Dissertando sobre o § 3º do art. 184, Guilherme de Souza Nucci, com precisão, assevera: “É perfeitamente possível a violação do direito de autor através da internet, por exemplo, valendo-se o agente do crime do oferecimento ao público, com intuito de lucro, de música, filmes, livros e outras obras, proporcionando ao usuário que as retire da rede, pela via de cabo ou fibra ótica, conforme o caso, instalando-as em seu computador. O destinatário da obra (lembremos que há livros inteiros que podem ser captados na internet, instalando-os no disco rígido do computador para leitura) paga pelo produto, mas o valor jamais chega ao autor. Assim, o fornecedor não promove a venda direta ao consumidor do produto (que seria figura do parágrafo anterior), mas coloca em seu site, à disposição de quem desejar, para download as obras que o autor não autorizou expressamente que fossem por esse meio utilizadas ou comercializadas.”
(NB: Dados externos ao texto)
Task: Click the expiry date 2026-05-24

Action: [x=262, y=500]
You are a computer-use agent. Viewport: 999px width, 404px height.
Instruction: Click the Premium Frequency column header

No que diz respeito ao § 4º do art. 184, salienta Nucci: “Observa-se que o legislador pretendeu autorizar a cópia de obra intelectual ou fonograma, quando feita em um só exemplar, para uso privado do copista, desde que não haja intuito de lucro. Ora, todos os tipos incriminadores previstos nos §§ 1º, 2º e 3º, para tornarem-se aplicáveis a fatos concretos, exigem a presença do intuito de lucro direto ou indireto. Logo, não havendo o elemento subjetivo específico, o fato é atípico. Por isso, o disposto no § 4º deste artigo é desnecessário.” 
Nos termos do art. 186 do diploma repressivo, com a redação que lhe foi dada pela Lei nº 10.695, de 1º de julho de 2003, procede-se mediante: I – queixa, nos crimes previstos no caput do art. 184; II – ação penal pública incondicionada, nos crimes previstos nos §§ 1º e 2º do art. 184; III – ação penal pública incondicionada, nos crimes cometidos em desfavor de entidades de direito público, autarquia, empresa pública, sociedade de economia mista ou fundação instituída pelo Poder Público; IV – ação penal pública condicionada à representação, nos crimes previstos no § 3º do art. 184. Para a hipótese constante do caput do art. 184 do Código Penal, será competente, inicialmente, o Juizado Especial Criminal, haja vista tratar-se, in casu, de infração penal de menor potencial ofensivo, podendo-se levar a efeito, ainda, proposta de suspensão condicional do processo.